From Monolith to Multilith at ticketea
ticketea is an online ticketing platform present in Spain, Germany and the UK, among others. We like to think of ourselves as technological partners of event organizers, helping them and their attendees through the whole lifecycle of an event. For understanding some of the architectural reasons behind ticketea, it's important to note that the ticketing business has sudden spikes in traffic. When a hot event goes on sale fans are willing to crush your servers.
ticketea’s product team currently counts with 16 members in charge of its development and maintenance. Out of those 16 members, there are 3 designers, one QA and the rest are developers. Developers are usually full-stack or quite multifaceted, although there are some specialists in the team. We don't have any sysadmins and this is mainly due to two things, we rely on some AWS services for hosting our projects and we all do our own devops. It is nobody's responsibility to deploy or provision machines, to work in the orchestration system or to improve internal development tools, because it's everyone's responsibility.
Initial satellites, the big monolith
ticketea is now in its sixth year of life and, like many startups, started with a simpler, more modest platform. However, over the years and its constant growth some parts had to be redone to cope with the increasing needs of a growing demand. Other parts have been refactored to improve robustness and quality. This has allowed us to reach high availability which makes organizers rely on us for selling large events.
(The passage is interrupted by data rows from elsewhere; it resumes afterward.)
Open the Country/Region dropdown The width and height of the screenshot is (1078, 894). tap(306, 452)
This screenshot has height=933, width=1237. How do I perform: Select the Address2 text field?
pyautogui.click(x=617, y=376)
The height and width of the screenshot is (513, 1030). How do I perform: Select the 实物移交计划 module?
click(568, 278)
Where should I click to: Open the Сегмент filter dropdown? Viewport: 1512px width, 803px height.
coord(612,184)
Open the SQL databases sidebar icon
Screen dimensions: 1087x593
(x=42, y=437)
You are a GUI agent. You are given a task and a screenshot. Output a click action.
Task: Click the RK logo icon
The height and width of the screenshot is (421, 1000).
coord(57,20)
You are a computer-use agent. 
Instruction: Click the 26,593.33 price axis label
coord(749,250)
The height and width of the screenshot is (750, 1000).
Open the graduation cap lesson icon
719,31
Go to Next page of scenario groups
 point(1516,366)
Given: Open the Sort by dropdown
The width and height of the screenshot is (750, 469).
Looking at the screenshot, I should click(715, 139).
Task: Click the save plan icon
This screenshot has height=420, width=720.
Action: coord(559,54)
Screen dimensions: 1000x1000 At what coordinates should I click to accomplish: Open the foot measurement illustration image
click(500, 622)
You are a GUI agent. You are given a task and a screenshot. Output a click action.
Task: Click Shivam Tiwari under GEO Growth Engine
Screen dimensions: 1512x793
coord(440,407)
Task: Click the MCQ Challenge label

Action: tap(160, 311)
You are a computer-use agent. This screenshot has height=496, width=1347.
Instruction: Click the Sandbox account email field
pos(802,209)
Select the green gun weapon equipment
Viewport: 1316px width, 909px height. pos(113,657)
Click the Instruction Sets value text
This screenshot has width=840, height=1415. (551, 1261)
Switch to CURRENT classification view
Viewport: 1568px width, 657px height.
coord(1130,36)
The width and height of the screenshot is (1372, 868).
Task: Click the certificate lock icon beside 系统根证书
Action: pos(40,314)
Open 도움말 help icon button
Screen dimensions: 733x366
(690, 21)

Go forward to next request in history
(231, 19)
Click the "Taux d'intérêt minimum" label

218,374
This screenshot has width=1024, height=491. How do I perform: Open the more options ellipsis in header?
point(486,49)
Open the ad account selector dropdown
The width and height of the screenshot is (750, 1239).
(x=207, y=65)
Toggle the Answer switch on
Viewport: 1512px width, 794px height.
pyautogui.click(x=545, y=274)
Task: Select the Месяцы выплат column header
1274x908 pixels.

Three years ago ticketea was basically a monolith, an all-in-one solution that was designed this way due to some constraints and advantages at that time. Basic constraints were size of the team and money, and some of the advantages were reduced time to market for new features, deployments were easy, the infrastructure necessary to run all this was small and cheap and most members of the team at the time had a full picture of the platform.
We basically had an API and a frontend web application, which is better than having all in one single web application. Having a separate API was already a big head start. In the beginning of 2013, we had to create a business intelligence solution that fit our needs and thus we created Odin, which was more like a Satellite to this monolith. It wasn't really using the API to an important extent. We later realized that satellites are usually the first sign of needing to move towards a service oriented architecture (SOA).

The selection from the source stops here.